Most TV comedy these days also is a lot funnier than this movie. Case in point: Andrea Martin, a narcissistic riot in Hulu’s Difficult People, is reduced to being a hammy distraction here as the over-sharing Aunt Voula, whose long stories about her swollen tongue and one out-of-order ovary are supposed to be hysterical and really, really aren’t. Constantine and Kazan would have been wise to take down their performances by several notches, too.

The worst part about My Big Fat Greek Wedding 2 is that it’s the kind of movie I really wish I could celebrate.

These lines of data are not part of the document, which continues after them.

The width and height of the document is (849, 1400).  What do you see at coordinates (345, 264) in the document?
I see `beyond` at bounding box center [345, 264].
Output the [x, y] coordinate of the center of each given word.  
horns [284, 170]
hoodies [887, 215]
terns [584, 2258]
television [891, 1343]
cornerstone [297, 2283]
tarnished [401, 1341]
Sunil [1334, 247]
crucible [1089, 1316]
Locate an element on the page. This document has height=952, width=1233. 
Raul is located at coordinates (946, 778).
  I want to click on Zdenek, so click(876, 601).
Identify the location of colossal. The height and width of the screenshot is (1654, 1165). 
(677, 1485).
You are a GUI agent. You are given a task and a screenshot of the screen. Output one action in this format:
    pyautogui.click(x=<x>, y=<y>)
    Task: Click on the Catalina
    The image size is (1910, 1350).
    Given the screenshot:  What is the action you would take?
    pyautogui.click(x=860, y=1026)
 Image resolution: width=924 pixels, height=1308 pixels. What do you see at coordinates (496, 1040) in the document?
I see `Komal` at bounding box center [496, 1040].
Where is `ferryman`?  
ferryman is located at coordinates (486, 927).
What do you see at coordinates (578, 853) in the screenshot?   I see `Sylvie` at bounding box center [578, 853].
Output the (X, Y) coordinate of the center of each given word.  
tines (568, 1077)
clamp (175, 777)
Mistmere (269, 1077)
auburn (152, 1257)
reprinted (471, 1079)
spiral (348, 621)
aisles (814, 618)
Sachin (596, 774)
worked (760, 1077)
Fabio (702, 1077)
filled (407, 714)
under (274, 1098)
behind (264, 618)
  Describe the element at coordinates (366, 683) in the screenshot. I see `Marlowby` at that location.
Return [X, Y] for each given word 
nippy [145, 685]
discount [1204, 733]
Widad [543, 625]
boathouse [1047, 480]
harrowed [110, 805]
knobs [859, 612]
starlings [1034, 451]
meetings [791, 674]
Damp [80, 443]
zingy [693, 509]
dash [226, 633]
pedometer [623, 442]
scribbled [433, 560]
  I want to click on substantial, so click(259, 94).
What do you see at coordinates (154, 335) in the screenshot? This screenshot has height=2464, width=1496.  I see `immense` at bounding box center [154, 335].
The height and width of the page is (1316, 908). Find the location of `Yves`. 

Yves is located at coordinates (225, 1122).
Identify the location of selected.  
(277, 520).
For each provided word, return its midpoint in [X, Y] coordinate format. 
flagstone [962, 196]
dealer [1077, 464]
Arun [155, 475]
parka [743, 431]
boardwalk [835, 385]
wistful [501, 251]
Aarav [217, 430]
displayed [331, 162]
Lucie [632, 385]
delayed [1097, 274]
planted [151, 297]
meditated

It’s written by a woman, based on an original story and, though technically a sequel, a follow-up to a movie that outperformed a lot of tentpole releases in the summer of 2002 by daring to tell a more personal, non-effects-driven story. As the relentlessly explosive Batman v. Superman: Dawn of Justice, this film’s chief opening weekend competition, reminds us, we need more movies that tick off all of those boxes. But what we really need are more movies that tick off those boxes and are genuinely smart and entertaining. And My Big Fat Greek Wedding 2, I’m sorry to say, isn’t that.